Conservative Savings… Or Lifetime Retirement Income?

In uncertain times like these, sound financial decisions matter more than ever. When it comes to securing guaranteed retirement income, it’s important to base your decisions on a clear understanding of available products. Since many people turn to both deferred fixed annuities and certificates of deposit (CDs) for stable returns, it’s helpful to know the differences between the two.

First and foremost, a deferred fixed annuity is a conservative retirement vehicle, while a CD is designed to be a savings vehicle. Deferred fixed annuities can help you accumulate and protect assets until you are ready to receive them as guaranteed income during retirement – and many offer the option of guaranteeing retirement income for your lifetime; of course, guarantees and payment of lifetime income are based on the claims-paying ability of the issuing company.

CDs, by contrast, offer a conservative way to save and preserve assets when your investment horizon (the amount of time you expect assets to be invested) is relatively short. CDs do not offer a guaranteed lifetime income option. While both vehicles are considered conservative, they reduce risk in different ways. CDs are generally backed by banks and currently are insured for up to $250,000 for each depositor by the Federal Deposit Insurance Corporation (FDIC) or the National Credit Union Administration (NCUA).

Fixed annuities are guaranteed – with no maximum – by the issuing insurance company.
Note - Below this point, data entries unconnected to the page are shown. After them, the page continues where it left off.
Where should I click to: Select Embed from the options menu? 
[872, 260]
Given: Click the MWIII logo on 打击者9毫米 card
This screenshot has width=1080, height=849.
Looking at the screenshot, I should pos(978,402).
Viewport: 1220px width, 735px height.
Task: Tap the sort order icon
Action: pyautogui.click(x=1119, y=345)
They are not FDIC insured. Be sure to ask your financial professional about an insurance company’s ratings and financial strength if you plan to purchase an annuity, because payment of lifetime income is contingent upon the claims-paying ability of the issuing company or companies.

There are other important differences as well, involving income tax treatment, early withdrawal options, and other important factors. The best way to make a good decision when planning for retirement is to work with a trained, trusted financial professional to choose products that best meet your retirement income objectives and investment needs.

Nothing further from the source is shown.